What the task asks: Format the entries below as a numbered list, skipping blank lines. Begin at the line that has "Locate an element on the screen. The" and stop after the line that has "svg-text: B is".
** Opening Provided records block **
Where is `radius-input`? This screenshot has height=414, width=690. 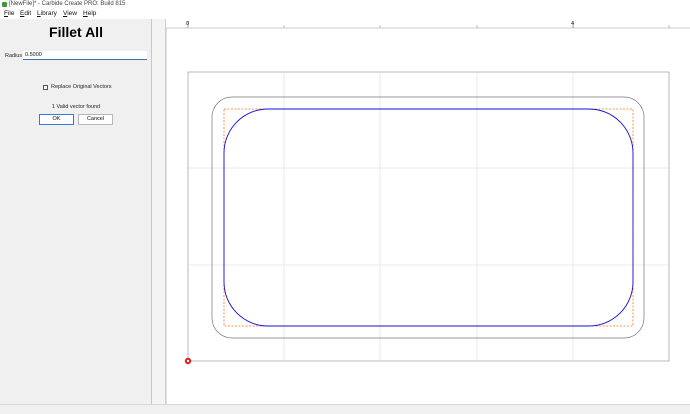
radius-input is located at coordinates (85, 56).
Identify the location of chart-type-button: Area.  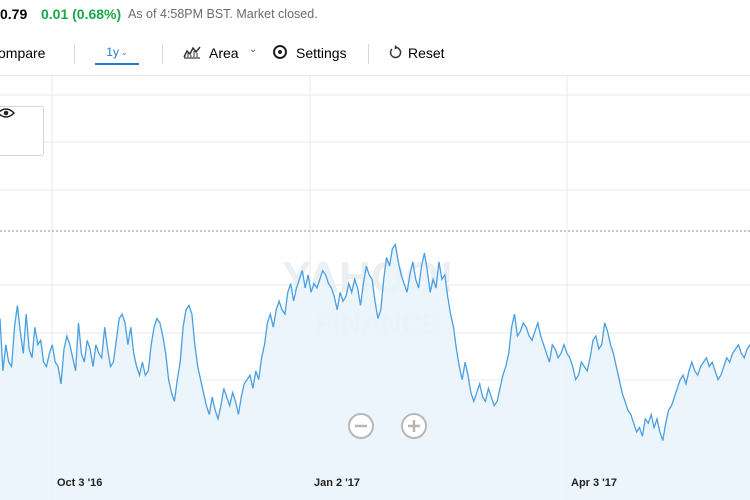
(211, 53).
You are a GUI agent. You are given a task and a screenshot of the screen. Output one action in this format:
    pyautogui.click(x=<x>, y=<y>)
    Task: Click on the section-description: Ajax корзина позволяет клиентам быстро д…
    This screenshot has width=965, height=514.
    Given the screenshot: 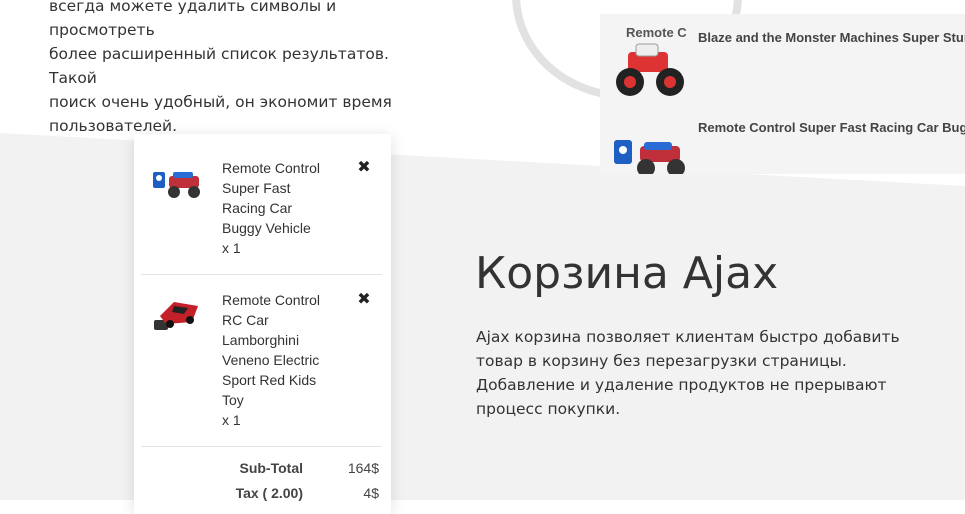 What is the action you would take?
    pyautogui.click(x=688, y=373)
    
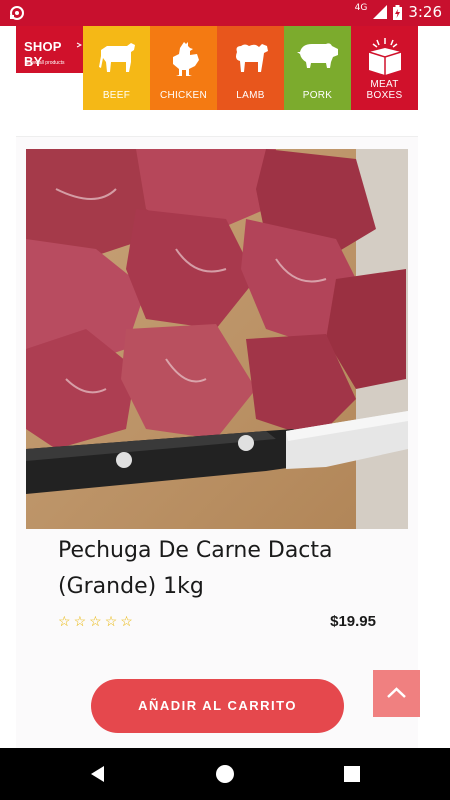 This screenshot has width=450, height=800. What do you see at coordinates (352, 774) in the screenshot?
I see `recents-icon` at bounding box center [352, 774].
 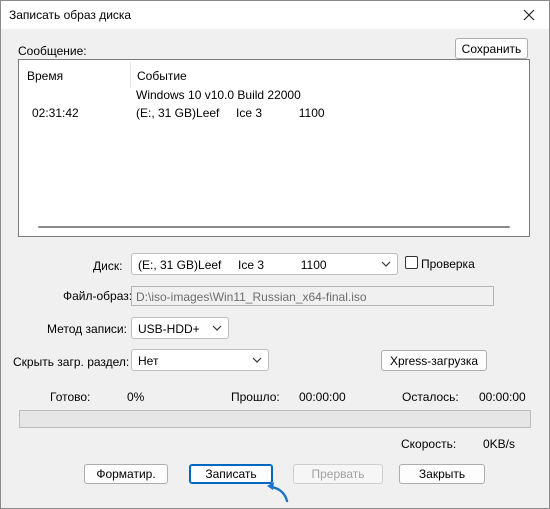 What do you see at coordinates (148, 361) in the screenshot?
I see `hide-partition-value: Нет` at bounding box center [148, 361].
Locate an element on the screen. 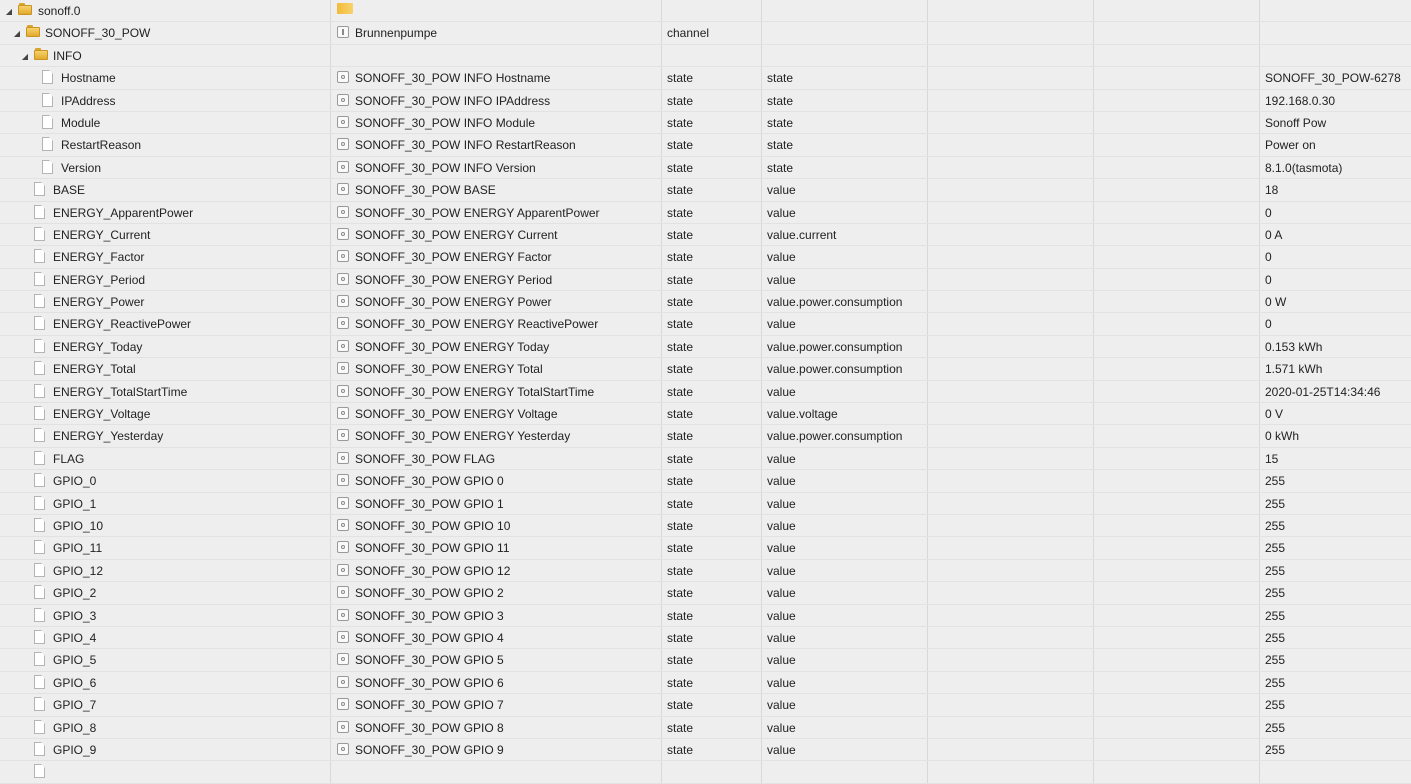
** Closing Provided records block **
** Opening Provided records block **
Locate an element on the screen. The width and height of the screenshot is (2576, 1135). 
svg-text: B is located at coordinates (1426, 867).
** Closing Provided records block **
Final answer:
1. Locate an element on the screen. The width and height of the screenshot is (2576, 1135). 
2. svg-text: B is located at coordinates (1426, 867).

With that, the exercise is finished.